# Work item:
Could you proceed with the article below about the Busch Gardens food donation to the Grove Christian Outreach Center, picking up after its final paragraph?

# Text shown:
More than 9,500 pounds of fresh produce, dairy products and packaged foods are making their way to residential food pantries in James City County’s Grove neighborhood thanks to a partnership between Busch Gardens® and the Grove Christian Outreach Center.
Busch Gardens and the outreach center continued a program in which the theme park donates its surplus fresh, frozen and packaged food items to the Center. The Center, which helps people living in this small community along Route 60 just south of the theme park, will distribute the food to residents who need assistance putting food on their tables.
The Grove community is designated by the US Department of Agriculture as a food desert due to low income levels and the lack of access to healthy, affordable foods at a nearby grocery store. Food deserts contribute to food insecurity and are a principle cause of hunger in the United States.
Food donation opportunities arise for Busch Gardens throughout the year following large-scale park events or after the park’s menu transition from summer operations to Howl-O-Scream® and then Christmas Town™.
“We look at the Grove as part of the Busch Gardens family, and this is a great way for us to contribute to their great cause and help our community,” said Kevin Lembke, park president for Busch Gardens and Water Country USA®.
Pat McCormick, Executive Director of the Grove Outreach Center, said approximately 13,400 food-insecure individuals live in the City of Williamsburg, James City and York counties. Specifically, the overall food insecurity rate in James City County in 2016 was 8.1 percent with an estimated 5,820 food-insecure individuals living in the community.
“A donation of this type and magnitude helps transfer what is typically a food desert to a food oasis for our families, enabling them to enjoy healthier meals. Our friends at Busch Gardens can be happy knowing that our Grove families will be eating healthy, nutritious foods in the coming weeks thanks to their generosity,” McCormick said of the donated food that will reach its expiration date before the park opens for the 2019 season on March 23.

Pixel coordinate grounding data
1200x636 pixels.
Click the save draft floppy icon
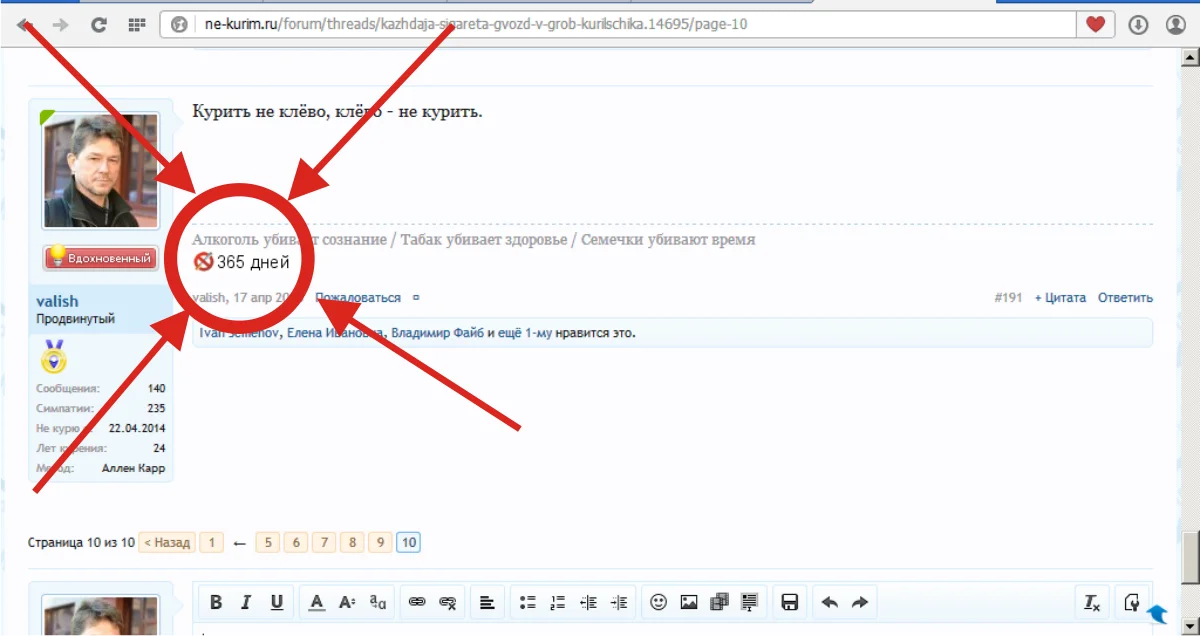click(x=789, y=602)
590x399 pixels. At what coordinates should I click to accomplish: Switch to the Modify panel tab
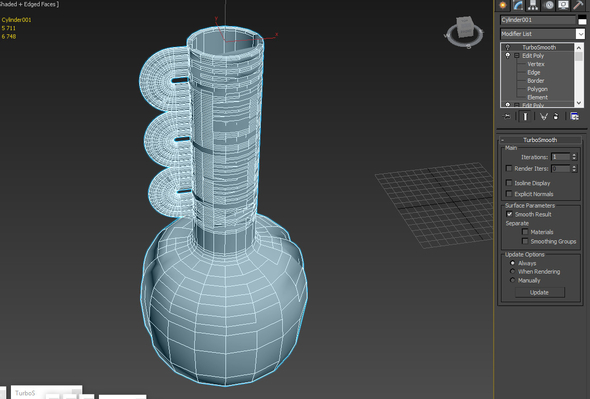click(x=518, y=5)
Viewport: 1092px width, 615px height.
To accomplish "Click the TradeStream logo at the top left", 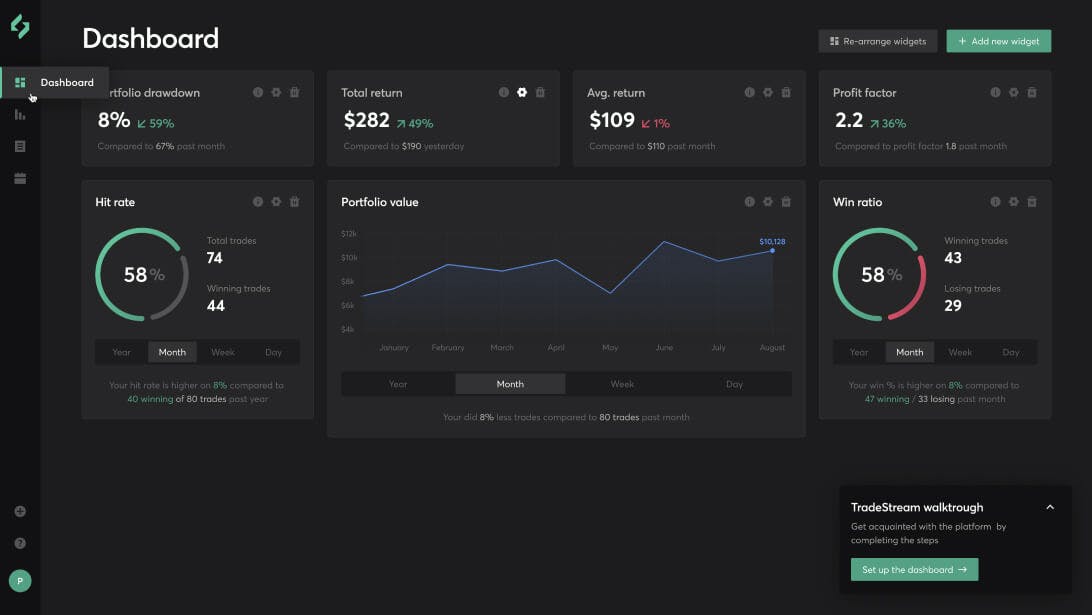I will pyautogui.click(x=20, y=28).
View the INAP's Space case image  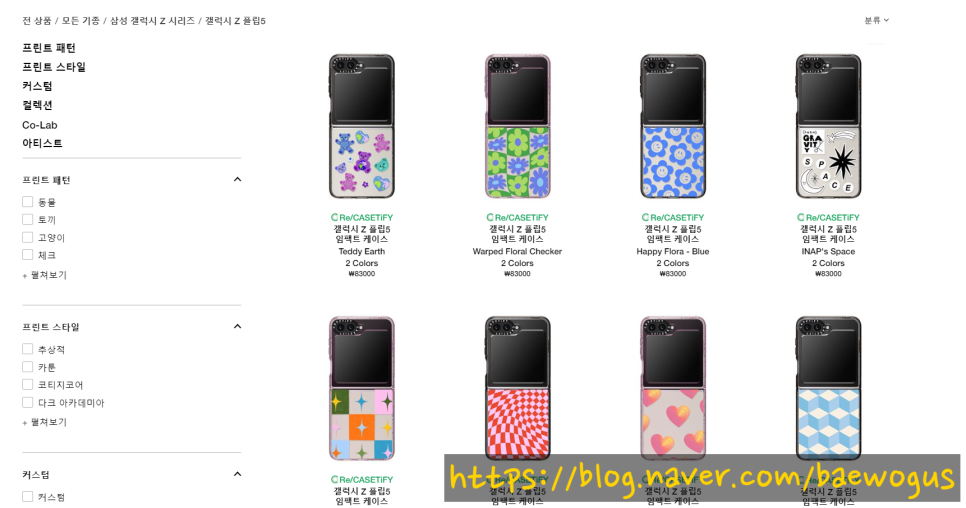[x=828, y=126]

# Reply:
Many Grove residents are on a fixed income or disability, or simply do not have sufficient employment income to meet all of their household needs each month. Providing food to them through structured outreach programs helps eliminate their dilemma of having to choose between paying their rent, utilities, medical bills or food, McCormick said, adding that it is critical to nonprofit organizations like the Outreach Center to have the support of individuals and businesses in the community to help meet the growing requests for food assistance.
“It is a tremendous blessing to have the support and the partnership we have with Busch Gardens. They have donated thousands of pounds of food to our ministry over the last few years that has had a significant impact on the families that we serve,” McCormick said.
“Most of the food donations are fresh produce and dairy products. The quantity of food that we receive enables us to offer a wide variety of healthy foods to all our families who come to our weekly food distribution and many who access food through our monthly pantry.”